GateL0RD - Sparsely Changing Latent States for Prediction and Planning in POMDPs
Christian Gumbsch, Martin V. Butz & Georg Martius
NeurIPS 2021 (26%)
Paper, Code, Twitter
TL;DR We present GateL0RD, an RNN that sparsely updates its latent states, for prediction and control with better generalization, longer memorization abilities, and explainable latent states.
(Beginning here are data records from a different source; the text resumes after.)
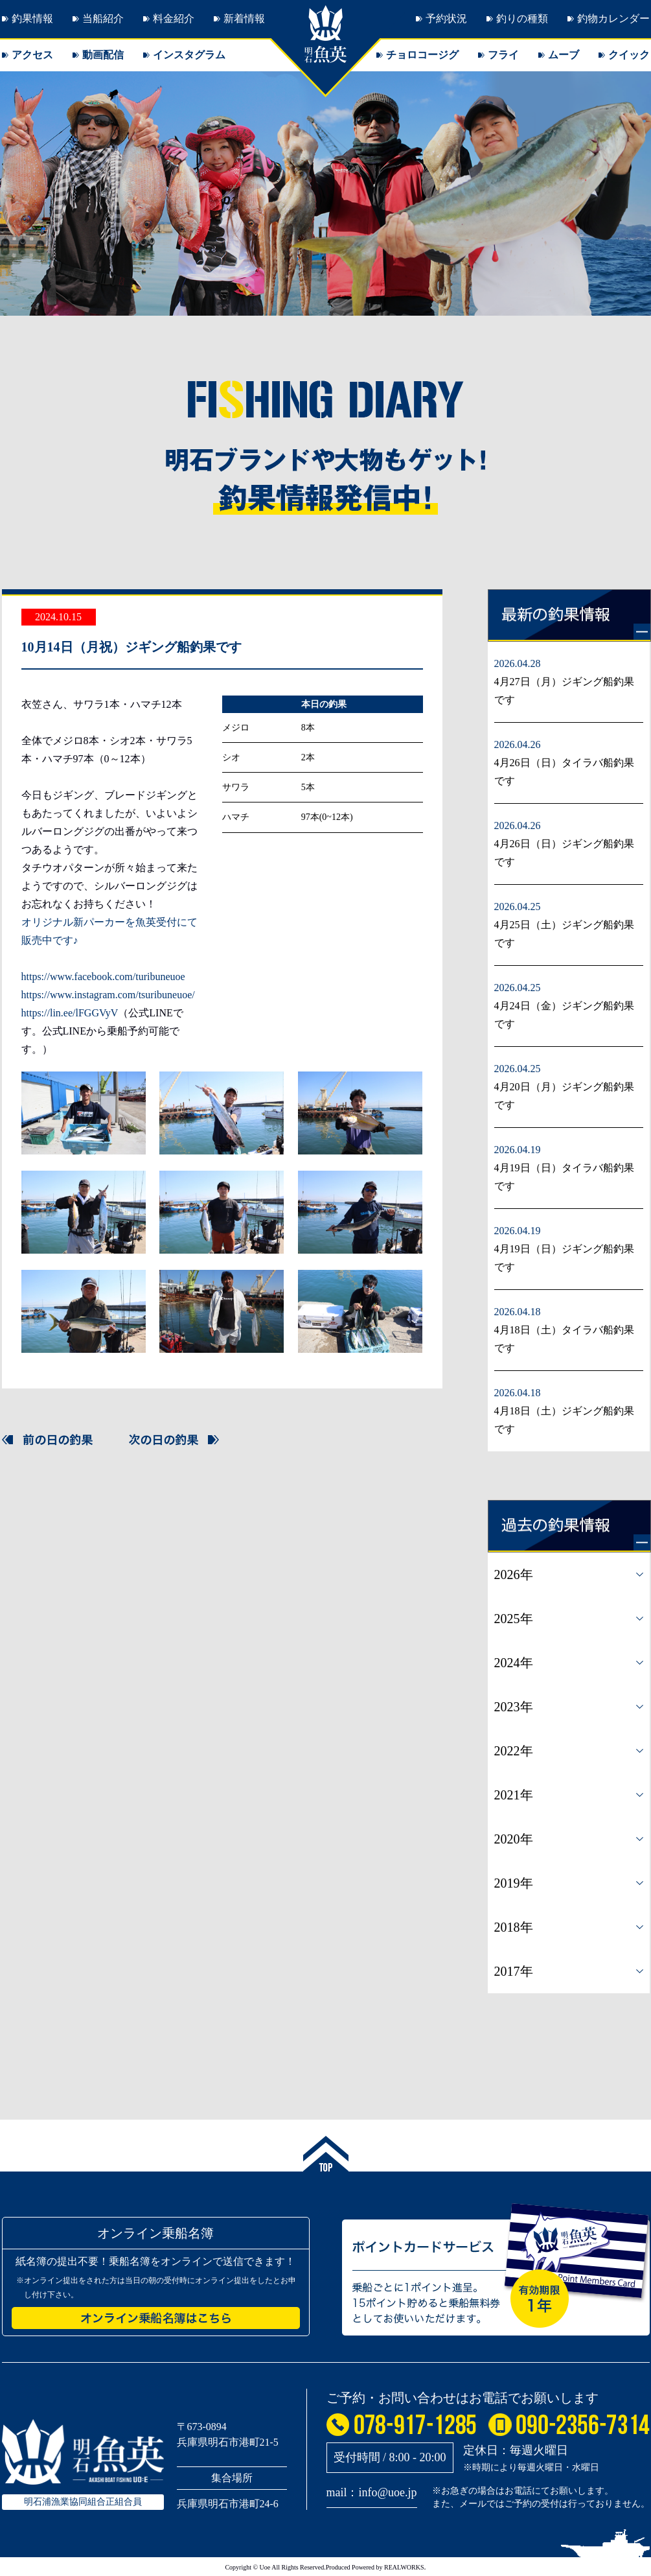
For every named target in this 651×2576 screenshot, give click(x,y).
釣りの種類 (522, 18)
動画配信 (103, 54)
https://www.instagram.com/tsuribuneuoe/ (108, 994)
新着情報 (244, 18)
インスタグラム (189, 54)
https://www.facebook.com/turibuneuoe (103, 976)
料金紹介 (173, 18)
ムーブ (563, 54)
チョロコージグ (422, 54)
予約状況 (446, 18)
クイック (629, 54)
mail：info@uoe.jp (371, 2492)
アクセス (32, 54)
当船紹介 (103, 18)
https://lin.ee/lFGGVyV (70, 1012)
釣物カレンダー (613, 18)
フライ (503, 54)
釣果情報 (32, 18)
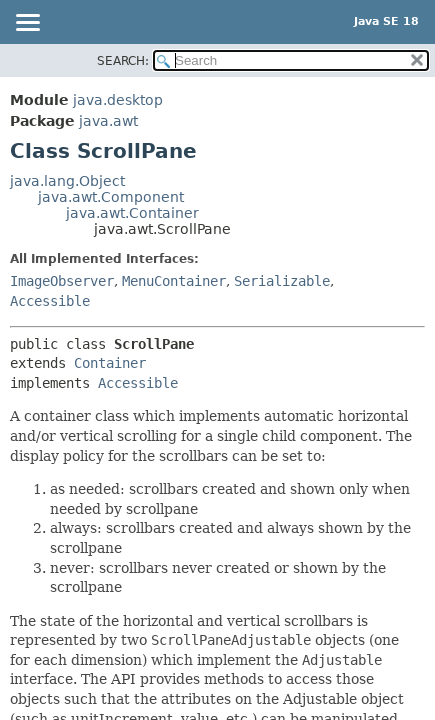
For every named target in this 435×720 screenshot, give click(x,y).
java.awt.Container (132, 213)
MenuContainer (174, 281)
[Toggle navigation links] (27, 24)
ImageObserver (62, 281)
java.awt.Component (111, 197)
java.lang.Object (67, 181)
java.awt (108, 121)
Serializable (282, 281)
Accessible (50, 301)
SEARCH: (123, 61)
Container (110, 363)
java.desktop (118, 100)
recurrent neural networks sparsity explainability generalization model-predictive control reinforcement learning
Abstract
A common approach to prediction and planning in partially observable domains is to use recurrent neural networks (RNNs), which ideally develop and maintain a latent memory about hidden, task-relevant factors. We hypothesize that many of these hidden factors in the physical world are constant over time, changing only sparsely. To study this hypothesis, we propose Gated L_0 Regularized Dynamics (GateL0RD), a novel recurrent architecture that incorporates the inductive bias to maintain stable, sparsely changing latent states. The bias is implemented by means of a novel internal gating function and a penalty on the L_0 norm of latent state changes. We demonstrate that GateL0RD can compete with or outperform state-of-the-art RNNs in a variety of partially observable prediction and control tasks. GateL0RD tends to encode the underlying generative factors of the environment, ignores spurious temporal dependencies, and generalizes better, improving sampling efficiency and overall performance in model-based planning and reinforcement learning tasks. Moreover, we show that the developing latent states can be easily interpreted, which is a step towards better explainability in RNNs.